Work item:
Format the rows below as a numbered list, leaving out blank lines and any pictures.

[Start of section]

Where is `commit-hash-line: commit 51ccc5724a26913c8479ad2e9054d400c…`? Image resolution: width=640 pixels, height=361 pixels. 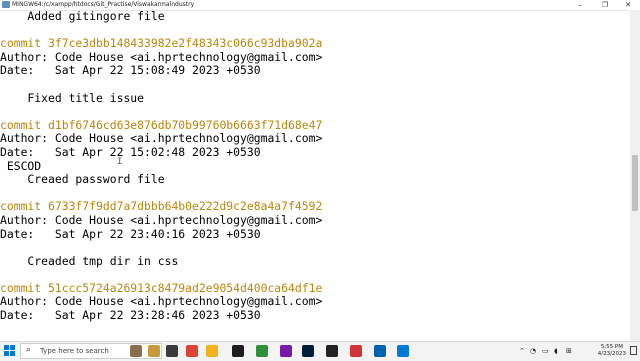
commit-hash-line: commit 51ccc5724a26913c8479ad2e9054d400c… is located at coordinates (162, 288).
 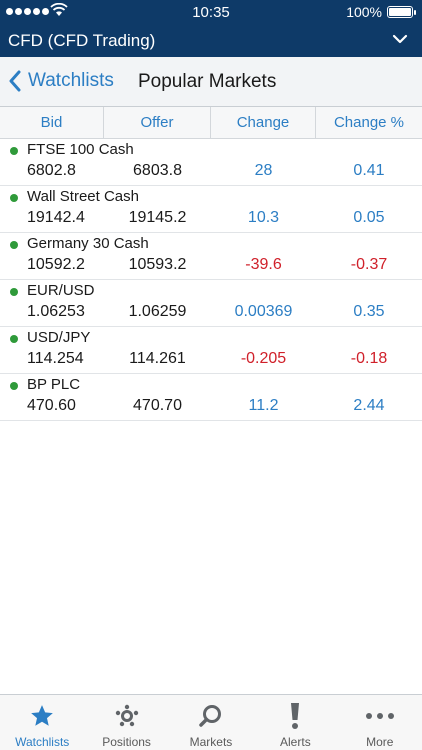 I want to click on tab-more: More, so click(x=380, y=722).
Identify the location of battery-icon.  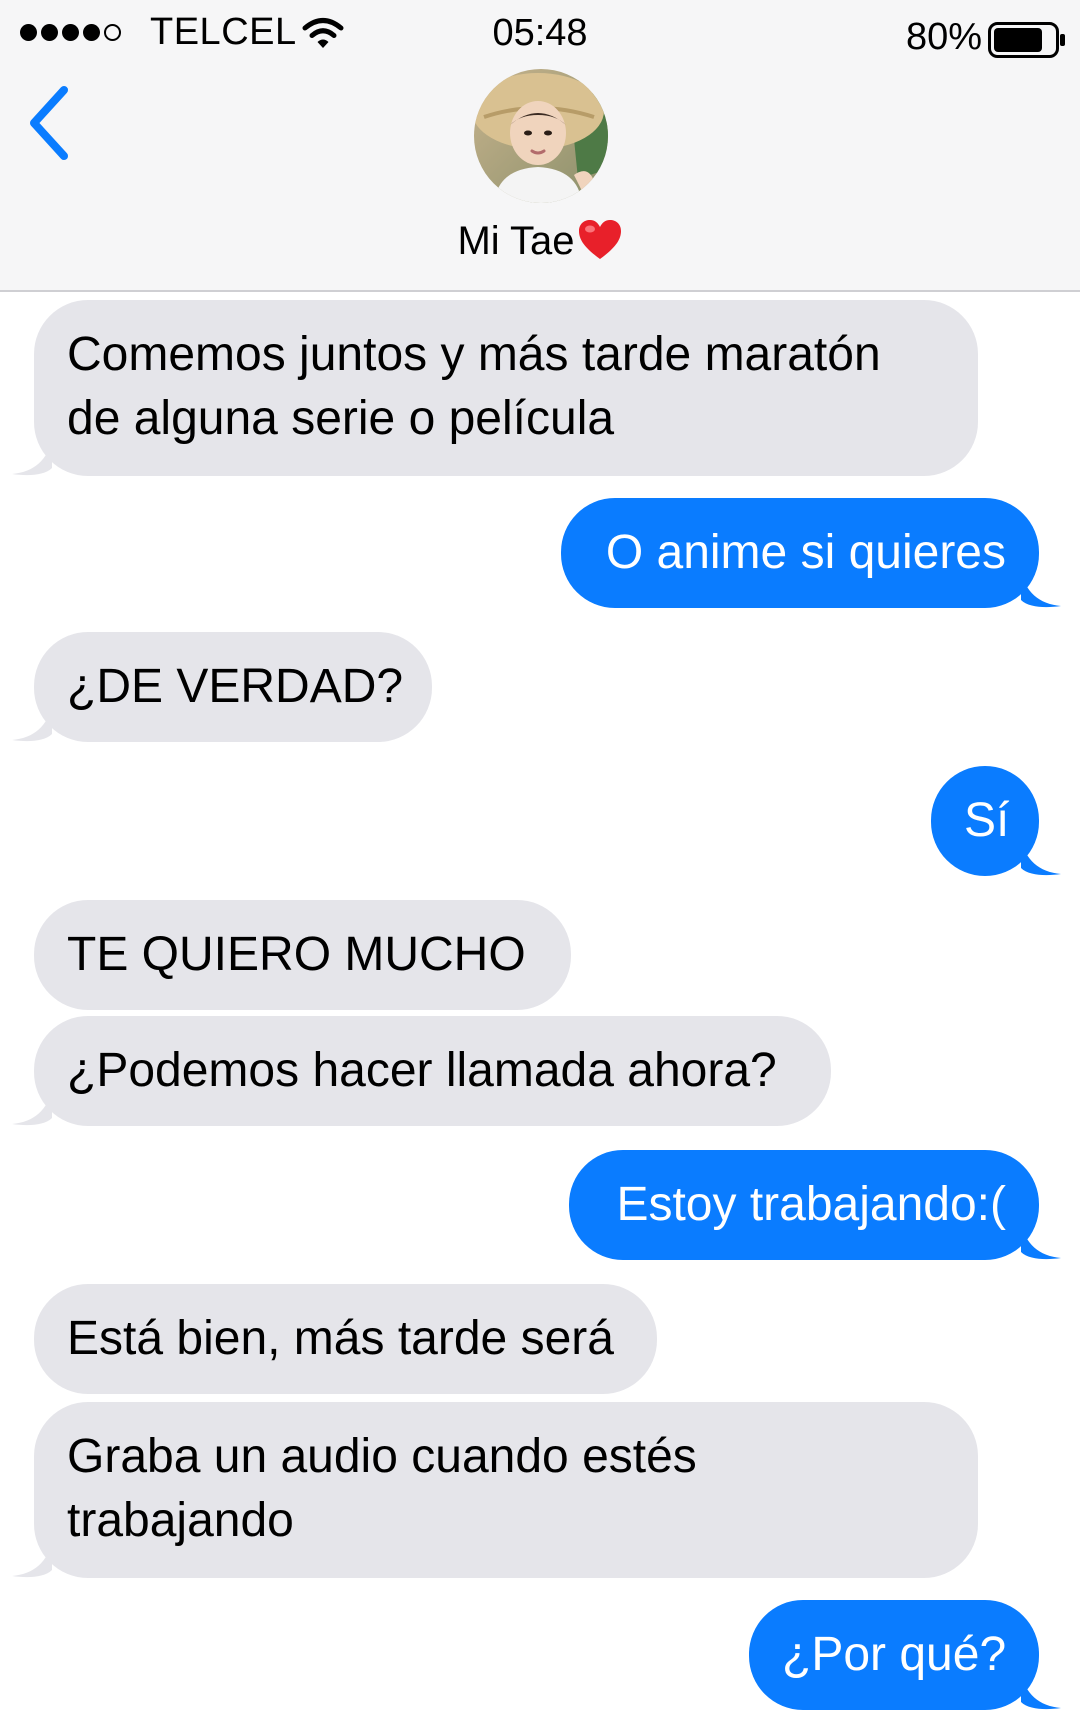
(1026, 40).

[End of section]

Response area:
1. Where is `commit-hash-line: commit 51ccc5724a26913c8479ad2e9054d400c…`? Image resolution: width=640 pixels, height=361 pixels. 
2. commit-hash-line: commit 51ccc5724a26913c8479ad2e9054d400c… is located at coordinates (162, 288).
3.   I want to click on tab-more: More, so click(x=380, y=722).
4. Identify the location of battery-icon.  
5. (1026, 40).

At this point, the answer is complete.